Directions for this task: Arrange the lines from the one containing "Select the WiFi miễn phí category label" through the one containing "(x=551, y=242)", inclusive, as a Markdown table with the columns No. and Text. Number each line in No., put the line in Text, and leave out blank lines.

Supplied data:
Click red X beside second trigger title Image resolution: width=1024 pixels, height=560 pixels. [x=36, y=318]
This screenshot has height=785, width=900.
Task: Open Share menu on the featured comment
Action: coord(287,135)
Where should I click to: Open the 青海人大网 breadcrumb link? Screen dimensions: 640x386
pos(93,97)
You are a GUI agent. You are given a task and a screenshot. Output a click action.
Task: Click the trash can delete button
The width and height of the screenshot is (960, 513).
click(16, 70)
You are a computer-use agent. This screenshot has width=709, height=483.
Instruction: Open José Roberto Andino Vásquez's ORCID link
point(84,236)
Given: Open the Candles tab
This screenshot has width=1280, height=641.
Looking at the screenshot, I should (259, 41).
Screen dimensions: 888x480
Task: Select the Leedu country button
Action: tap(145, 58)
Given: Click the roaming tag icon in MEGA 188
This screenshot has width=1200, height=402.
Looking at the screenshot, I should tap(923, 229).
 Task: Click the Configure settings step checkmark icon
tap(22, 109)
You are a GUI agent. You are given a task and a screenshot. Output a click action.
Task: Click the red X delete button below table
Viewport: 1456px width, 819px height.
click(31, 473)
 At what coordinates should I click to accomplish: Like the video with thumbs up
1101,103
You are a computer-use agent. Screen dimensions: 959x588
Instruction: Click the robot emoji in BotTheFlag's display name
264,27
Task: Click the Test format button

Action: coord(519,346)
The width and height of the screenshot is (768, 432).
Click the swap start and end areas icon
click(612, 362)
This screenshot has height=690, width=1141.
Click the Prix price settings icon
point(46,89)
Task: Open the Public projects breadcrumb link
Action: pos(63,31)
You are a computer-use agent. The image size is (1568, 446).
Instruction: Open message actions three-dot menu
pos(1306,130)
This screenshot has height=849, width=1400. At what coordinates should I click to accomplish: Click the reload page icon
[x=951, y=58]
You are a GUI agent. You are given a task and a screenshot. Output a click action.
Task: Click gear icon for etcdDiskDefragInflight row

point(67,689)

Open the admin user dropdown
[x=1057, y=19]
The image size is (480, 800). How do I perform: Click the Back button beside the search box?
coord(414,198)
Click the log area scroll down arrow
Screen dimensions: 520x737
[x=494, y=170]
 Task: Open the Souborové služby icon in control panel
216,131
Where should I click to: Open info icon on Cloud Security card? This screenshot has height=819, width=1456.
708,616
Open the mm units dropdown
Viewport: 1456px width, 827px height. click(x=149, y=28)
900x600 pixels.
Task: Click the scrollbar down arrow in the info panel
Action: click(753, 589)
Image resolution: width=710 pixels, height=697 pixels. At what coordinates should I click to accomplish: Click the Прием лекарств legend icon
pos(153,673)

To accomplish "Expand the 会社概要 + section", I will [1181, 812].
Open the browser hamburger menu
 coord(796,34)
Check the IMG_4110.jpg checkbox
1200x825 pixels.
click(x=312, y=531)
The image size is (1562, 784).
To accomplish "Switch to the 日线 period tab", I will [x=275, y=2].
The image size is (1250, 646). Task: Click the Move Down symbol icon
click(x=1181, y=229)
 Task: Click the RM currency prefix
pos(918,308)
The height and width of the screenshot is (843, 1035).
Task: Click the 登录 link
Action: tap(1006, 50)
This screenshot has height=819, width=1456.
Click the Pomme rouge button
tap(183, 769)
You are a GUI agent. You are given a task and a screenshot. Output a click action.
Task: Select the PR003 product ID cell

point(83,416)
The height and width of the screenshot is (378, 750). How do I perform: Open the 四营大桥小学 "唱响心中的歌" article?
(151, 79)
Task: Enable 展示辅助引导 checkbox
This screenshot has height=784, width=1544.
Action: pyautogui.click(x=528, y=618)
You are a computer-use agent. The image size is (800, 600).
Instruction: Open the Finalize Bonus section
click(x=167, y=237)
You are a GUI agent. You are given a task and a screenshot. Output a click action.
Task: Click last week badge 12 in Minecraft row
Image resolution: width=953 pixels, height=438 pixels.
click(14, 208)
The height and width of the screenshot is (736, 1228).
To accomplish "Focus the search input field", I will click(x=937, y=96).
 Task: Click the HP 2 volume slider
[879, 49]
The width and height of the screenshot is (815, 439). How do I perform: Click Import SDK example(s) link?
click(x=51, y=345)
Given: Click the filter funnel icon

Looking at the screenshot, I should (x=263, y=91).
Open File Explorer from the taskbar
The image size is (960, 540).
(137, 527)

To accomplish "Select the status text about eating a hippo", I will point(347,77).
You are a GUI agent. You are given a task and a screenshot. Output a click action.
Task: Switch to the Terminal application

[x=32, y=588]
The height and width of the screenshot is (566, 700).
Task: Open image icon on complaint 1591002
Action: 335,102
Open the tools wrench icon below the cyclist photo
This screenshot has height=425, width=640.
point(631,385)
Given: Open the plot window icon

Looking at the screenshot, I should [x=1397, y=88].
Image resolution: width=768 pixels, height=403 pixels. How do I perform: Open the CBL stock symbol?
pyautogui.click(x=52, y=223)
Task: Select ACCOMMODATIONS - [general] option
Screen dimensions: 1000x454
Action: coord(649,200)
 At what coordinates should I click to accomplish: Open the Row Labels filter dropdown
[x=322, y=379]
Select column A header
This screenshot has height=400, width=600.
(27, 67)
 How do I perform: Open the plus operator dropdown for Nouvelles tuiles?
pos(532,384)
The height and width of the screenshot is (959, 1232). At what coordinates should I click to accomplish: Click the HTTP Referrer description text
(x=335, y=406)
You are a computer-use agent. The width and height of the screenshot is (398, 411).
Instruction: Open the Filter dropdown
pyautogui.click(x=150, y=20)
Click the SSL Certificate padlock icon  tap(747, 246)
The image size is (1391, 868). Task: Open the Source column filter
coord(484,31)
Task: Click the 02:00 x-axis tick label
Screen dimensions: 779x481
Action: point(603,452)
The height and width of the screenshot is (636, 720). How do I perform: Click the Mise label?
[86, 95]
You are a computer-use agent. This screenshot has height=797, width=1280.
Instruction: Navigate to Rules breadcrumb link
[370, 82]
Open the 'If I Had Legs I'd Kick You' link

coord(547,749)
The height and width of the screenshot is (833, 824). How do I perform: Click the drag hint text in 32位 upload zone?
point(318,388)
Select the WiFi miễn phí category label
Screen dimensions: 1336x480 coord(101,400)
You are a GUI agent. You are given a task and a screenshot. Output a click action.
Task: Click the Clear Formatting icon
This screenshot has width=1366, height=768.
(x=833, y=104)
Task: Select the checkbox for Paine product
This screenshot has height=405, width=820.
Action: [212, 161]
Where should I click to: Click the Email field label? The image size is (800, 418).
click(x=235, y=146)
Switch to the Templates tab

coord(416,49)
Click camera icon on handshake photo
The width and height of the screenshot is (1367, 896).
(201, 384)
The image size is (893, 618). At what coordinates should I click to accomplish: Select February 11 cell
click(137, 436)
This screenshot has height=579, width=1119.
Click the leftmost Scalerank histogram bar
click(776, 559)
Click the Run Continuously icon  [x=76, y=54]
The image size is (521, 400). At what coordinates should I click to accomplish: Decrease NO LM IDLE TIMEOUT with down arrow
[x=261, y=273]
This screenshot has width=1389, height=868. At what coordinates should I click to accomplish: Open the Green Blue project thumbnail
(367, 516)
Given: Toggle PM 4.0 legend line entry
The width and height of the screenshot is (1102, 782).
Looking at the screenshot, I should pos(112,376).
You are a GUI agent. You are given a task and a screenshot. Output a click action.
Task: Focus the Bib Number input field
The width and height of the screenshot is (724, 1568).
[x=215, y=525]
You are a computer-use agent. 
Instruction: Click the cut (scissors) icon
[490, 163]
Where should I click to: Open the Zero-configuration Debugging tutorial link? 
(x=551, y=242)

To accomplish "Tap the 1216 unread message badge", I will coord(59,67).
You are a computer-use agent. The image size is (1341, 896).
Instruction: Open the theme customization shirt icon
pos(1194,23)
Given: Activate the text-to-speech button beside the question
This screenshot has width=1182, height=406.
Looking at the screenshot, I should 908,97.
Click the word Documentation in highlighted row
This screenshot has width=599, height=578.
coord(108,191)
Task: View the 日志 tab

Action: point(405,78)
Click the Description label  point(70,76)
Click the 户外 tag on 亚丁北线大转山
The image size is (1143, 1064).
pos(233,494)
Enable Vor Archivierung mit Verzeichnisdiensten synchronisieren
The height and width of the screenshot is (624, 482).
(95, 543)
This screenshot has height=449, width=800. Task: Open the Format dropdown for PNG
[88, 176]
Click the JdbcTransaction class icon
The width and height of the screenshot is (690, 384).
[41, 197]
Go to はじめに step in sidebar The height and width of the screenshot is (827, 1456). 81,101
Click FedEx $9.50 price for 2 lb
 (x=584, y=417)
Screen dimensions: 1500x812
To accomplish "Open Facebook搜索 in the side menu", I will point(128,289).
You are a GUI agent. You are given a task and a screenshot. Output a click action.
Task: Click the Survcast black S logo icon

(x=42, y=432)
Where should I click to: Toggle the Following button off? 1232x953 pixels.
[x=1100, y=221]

The reply:
| No. | Text |
|---|---|
| 1 | Select the WiFi miễn phí category label |
| 2 | Screen dimensions: 1336x480 coord(101,400) |
| 3 | You are a GUI agent. You are given a task and a screenshot. Output a click action. |
| 4 | Task: Click the Clear Formatting icon |
| 5 | This screenshot has width=1366, height=768. |
| 6 | (x=833, y=104) |
| 7 | Task: Select the checkbox for Paine product |
| 8 | This screenshot has height=405, width=820. |
| 9 | Action: [212, 161] |
| 10 | Where should I click to: Click the Email field label? The image size is (800, 418). |
| 11 | click(x=235, y=146) |
| 12 | Switch to the Templates tab |
| 13 | coord(416,49) |
| 14 | Click camera icon on handshake photo |
| 15 | The width and height of the screenshot is (1367, 896). |
| 16 | (201, 384) |
| 17 | The image size is (893, 618). At what coordinates should I click to accomplish: Select February 11 cell |
| 18 | click(137, 436) |
| 19 | This screenshot has height=579, width=1119. |
| 20 | Click the leftmost Scalerank histogram bar |
| 21 | click(776, 559) |
| 22 | Click the Run Continuously icon  [x=76, y=54] |
| 23 | The image size is (521, 400). At what coordinates should I click to accomplish: Decrease NO LM IDLE TIMEOUT with down arrow |
| 24 | [x=261, y=273] |
| 25 | This screenshot has width=1389, height=868. At what coordinates should I click to accomplish: Open the Green Blue project thumbnail |
| 26 | (367, 516) |
| 27 | Given: Toggle PM 4.0 legend line entry |
| 28 | The width and height of the screenshot is (1102, 782). |
| 29 | Looking at the screenshot, I should pos(112,376). |
| 30 | You are a GUI agent. You are given a task and a screenshot. Output a click action. |
| 31 | Task: Focus the Bib Number input field |
| 32 | The width and height of the screenshot is (724, 1568). |
| 33 | [x=215, y=525] |
| 34 | You are a computer-use agent.  |
| 35 | Instruction: Click the cut (scissors) icon |
| 36 | [490, 163] |
| 37 | Where should I click to: Open the Zero-configuration Debugging tutorial link?  |
| 38 | (x=551, y=242) |